Anyway, I finally got the nerve to take it off the TBR shelf, and I read it in bits and pieces over the last week. Basically, it's a memoir about how Robinson got started as a wine journalist, and some of her career highlights (well, up to the late 1990s, when it was published.) It's really not a book one can tear through, since it's chock-full of names of wines, famous wineries, and wine bigwigs. I find some non-fiction to be very slow reads, if they're packed full of facts and not much dialogue.

I did find this book to be mostly interesting, especially the parts about her breaking into journalism and how she just kind of fell into wine writing. However, there is so much information packed into this book, it's almost like she's name-dropping famous vintages, people and places into the narrative. There's a lot of stuff crammed into this book. I actually wish she had given more details about less events -- there's about thirty years of career packed into 330 pages of text. I really feel like some parts were just skimmed over. For example, Robinson is explaining how she and her husband bought a house in the south of France and they'd really needed a rest after making a film about the famous food writer Elizabeth David -- but that's basically it, not another word about the film, though David's name pops up here and there later in the book. What about the film? Why was it so stressful? Clearly, Robinson has a lot of great anecdotes, but it seems like she's rushing through everything. Also, I did find her writing a bit pretentious at times, and there are a lot of really long sentences.  

However, I was quite amazed that I remembered as much as I did about various wines and regions. I'm not a wine expert by any stretch of the imagination, but I do know the difference between a Burgundy and a Bordeaux, and I recognized many of the names of the most famous wines and labels (though I will probably never taste most of them). I mostly read it over my lunch hours at work when I was eating some really pathetic Chinese food or leftovers, and it was rather sad, really, reading about fabulous wine tastings at which people are sipping incredibly rare and valuable vintages; meanwhile, I was probably drinking a Diet Coke and eating a tuna sandwich. Oh well -- one can hardly sip vintage wine while on one's lunch break at the library; the administration does tend to frown on intoxication at work. 

The best parts for me were when Robinson writes in detail about one particular event, like near the end of the book when she describes eating dinner at director Francis Ford Coppola's winery in Napa Valley. It's more anecdotal and less name-dropping of famous vintages.

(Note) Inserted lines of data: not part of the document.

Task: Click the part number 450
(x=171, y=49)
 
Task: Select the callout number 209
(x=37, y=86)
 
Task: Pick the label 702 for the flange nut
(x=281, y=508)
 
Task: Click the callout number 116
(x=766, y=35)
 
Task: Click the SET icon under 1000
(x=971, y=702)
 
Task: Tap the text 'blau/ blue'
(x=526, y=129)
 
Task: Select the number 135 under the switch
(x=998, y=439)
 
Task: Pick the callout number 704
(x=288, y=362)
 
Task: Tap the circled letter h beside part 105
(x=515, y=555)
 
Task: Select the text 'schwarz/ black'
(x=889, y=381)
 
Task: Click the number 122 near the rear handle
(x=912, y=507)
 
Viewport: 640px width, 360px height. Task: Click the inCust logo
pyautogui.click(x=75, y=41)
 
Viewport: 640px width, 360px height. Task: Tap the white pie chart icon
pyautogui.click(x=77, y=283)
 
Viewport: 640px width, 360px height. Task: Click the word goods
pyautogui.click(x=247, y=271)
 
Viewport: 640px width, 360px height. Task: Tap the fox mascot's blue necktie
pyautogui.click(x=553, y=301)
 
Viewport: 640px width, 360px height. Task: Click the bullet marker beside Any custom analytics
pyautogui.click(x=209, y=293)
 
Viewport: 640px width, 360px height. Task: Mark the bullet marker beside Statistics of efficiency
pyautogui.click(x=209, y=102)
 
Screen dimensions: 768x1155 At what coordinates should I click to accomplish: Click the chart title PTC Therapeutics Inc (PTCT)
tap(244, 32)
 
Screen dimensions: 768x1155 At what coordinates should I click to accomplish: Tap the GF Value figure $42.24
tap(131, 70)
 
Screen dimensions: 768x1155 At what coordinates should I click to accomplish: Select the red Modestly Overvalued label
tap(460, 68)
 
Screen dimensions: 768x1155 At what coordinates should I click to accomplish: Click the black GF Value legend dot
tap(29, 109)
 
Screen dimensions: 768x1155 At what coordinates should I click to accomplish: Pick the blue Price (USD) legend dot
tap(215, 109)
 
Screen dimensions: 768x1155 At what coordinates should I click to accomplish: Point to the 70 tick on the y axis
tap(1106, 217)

She also mentioned Grape Expectations, which I found terribly amusing -- she didn't like the TV hostess either! (It was a network decision). 

It was really quite interesting and kind of revived my interest in wines -- I've already placed an inter-library loan for a DVD of her most recent wine series, though I'm mostly interested it it as a travelogue.  If I ever have time, I would love to visit the wine regions in California and Europe that Robinson writes about.And I'm very pleased that I finally finished one of the books I've owned the longest. 

Bloggers, which books have been on your TBR shelves the longest? Do they mostly turn out to be duds, or hidden treasures? And how is everyone doing on the 2015 TBR Pile Challenge? I only have three books left to go!